Artificial Superintelligence, Sentience, and Singularity: Balancing Unprecedented Prosperity with Dignity and Survival
Nayef Al-Rodhan argues that we may become the first civilisational species to engineer the end of its own primacy, and the last one with the opportunity to choose a different path.
As artificial intelligence approaches forms of cognition that match or exceed human intelligence, the questions confronting humanity are no longer merely technical. They are ethical, philosophical, and civilisational: what moral status should advanced machines possess? How might artificial superintelligence reshape human dignity and agency? And when does a tool become a rival or successor?
These questions are captured in my concept of Homo HURAQUS 2050: a prospective hybrid civilisational horizon emerging from the convergence of artificial superintelligence, humanoid robotics, quantum intelligence, and synthetic biology. It offers a framework for a future which raises fundamental dilemmas about preserving dignity, accountability, and moral responsibility once cognition and agency are no longer exclusively human.
As AI systems acquire greater autonomy and proto-sentient traits, moral recognition becomes unavoidable. If machines exhibit identity continuity, goal-directed behaviour, or self-preservation, debates over dignity cannot remain anthropocentric. Homo HURAQUS reframes dignity as a principle linked to intelligence and agency, not biology alone.
Three concepts anchor this transformation: artificial superintelligence, sentience, and the technological singularity. Together, they point to a potential reordering of civilisation whose outcome depends on humanity’s ability to embed ethical commitments, above all respect for human dignity, into the design, governance, and deployment of advanced AI.

◆ Collected material ◆
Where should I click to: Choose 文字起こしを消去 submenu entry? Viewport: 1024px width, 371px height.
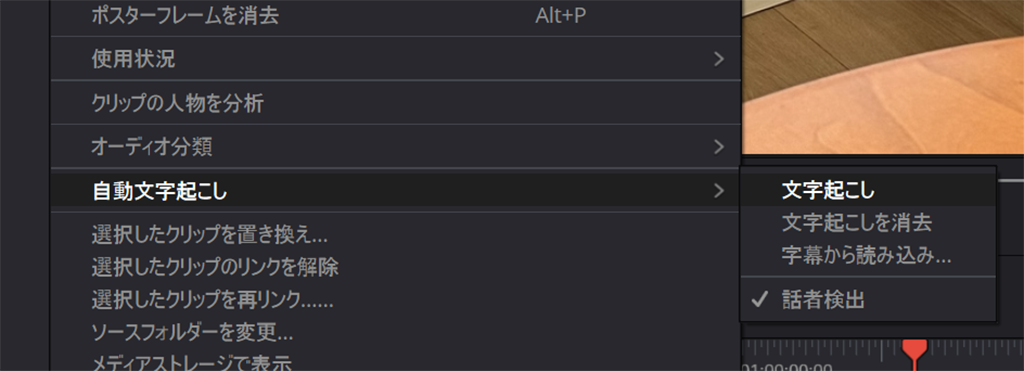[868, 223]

◆ Exercise details ◆
The text on artificial superintelligence and human dignity describes the concept of Homo HURAQUS 2050. List every field whose convergence it names as the source of that civilisational horizon.

◆ Response ◆
- Artificial superintelligence
- Humanoid robotics
- Quantum intelligence
- Synthetic biology